Fig. 1. ASC recruitment in obesity is linked with EMT and CXCL12 expression.

a FVB mice pre-fed low-fat or high-fat diet to induce DIO were grafted with HMVP2 spheroids. Representative resected tumors were analyzed for CXCL12 and E-Cadherin (arrows) in tumor sections. Note membrane E-cadherin (inset: high magnification) and its loss (indicating EMT) concomitant with CXCL12 expression in DIO. b IF on sections of ventral prostates of 6-month-old HiMyc mice fed chow (control) or HFD (obese) reveals proliferation (Ki67+) in tumor cells lacking E-cadherin in obesity.
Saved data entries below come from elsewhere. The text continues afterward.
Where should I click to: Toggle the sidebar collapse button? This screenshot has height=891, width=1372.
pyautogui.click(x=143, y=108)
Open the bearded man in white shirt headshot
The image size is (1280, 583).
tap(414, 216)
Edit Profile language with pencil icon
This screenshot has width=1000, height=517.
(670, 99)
Quantification of IF data (based on counts from N = 5 view fields) from mice raised on chow and HFD is graphed on the right. c IF on sections of ventral prostates of control and obese HiMyc mice (9 months old). E-cadherin in prostate epithelium (arrow) is downregulated in DIO mice concomitantly with fibronectin induction in the stroma (arrowhead). d HiMyc mice maintained on HFD treated with D-CAN starting at 12 weeks of age for 4 weeks and terminated at 16 (experiment 1) or 24 (experiment 2) weeks of age have lower urinary tract weight, compared to control mice treated with PBS. N = 5. e IF analysis of ventral prostate of mice from d. Note induction of E-cadherin in epithelium concomitant with reduction of CXCL12 in the stroma, indicating EMT reversal upon D-CAN treatment. Graph: quantification of CXCL12+ cells in the stroma in (e); N = 5. For all panels, *P < 0.05 compared to control (Student’s t test). Scale bar = 100 µm.